(EXTRACTED MATERIAL)

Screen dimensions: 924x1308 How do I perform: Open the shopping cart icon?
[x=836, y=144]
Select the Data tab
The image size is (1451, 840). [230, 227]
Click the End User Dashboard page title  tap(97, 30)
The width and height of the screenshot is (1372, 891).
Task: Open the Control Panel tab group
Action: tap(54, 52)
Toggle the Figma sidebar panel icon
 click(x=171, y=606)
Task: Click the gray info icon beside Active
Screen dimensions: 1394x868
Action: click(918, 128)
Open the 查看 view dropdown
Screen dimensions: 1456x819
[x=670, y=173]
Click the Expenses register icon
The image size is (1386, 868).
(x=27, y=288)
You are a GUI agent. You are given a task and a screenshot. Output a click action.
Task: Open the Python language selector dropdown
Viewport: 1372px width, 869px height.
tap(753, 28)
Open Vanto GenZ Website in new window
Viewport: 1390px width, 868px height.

(End EXTRACTED MATERIAL)

• **INSTRUCTIONS FOR THE TASK**: Restate the material above word for word, leaving nothing out.

• **ANSWER SECTION**:
Screen dimensions: 924x1308 How do I perform: Open the shopping cart icon?
[x=836, y=144]
Select the Data tab
The image size is (1451, 840). [230, 227]
Click the End User Dashboard page title  tap(97, 30)
The width and height of the screenshot is (1372, 891).
Task: Open the Control Panel tab group
Action: tap(54, 52)
Toggle the Figma sidebar panel icon
 click(x=171, y=606)
Task: Click the gray info icon beside Active
Screen dimensions: 1394x868
Action: click(918, 128)
Open the 查看 view dropdown
Screen dimensions: 1456x819
[x=670, y=173]
Click the Expenses register icon
The image size is (1386, 868).
(x=27, y=288)
You are a GUI agent. You are given a task and a screenshot. Output a click action.
Task: Open the Python language selector dropdown
Viewport: 1372px width, 869px height.
tap(753, 28)
Open Vanto GenZ Website in new window
Viewport: 1390px width, 868px height.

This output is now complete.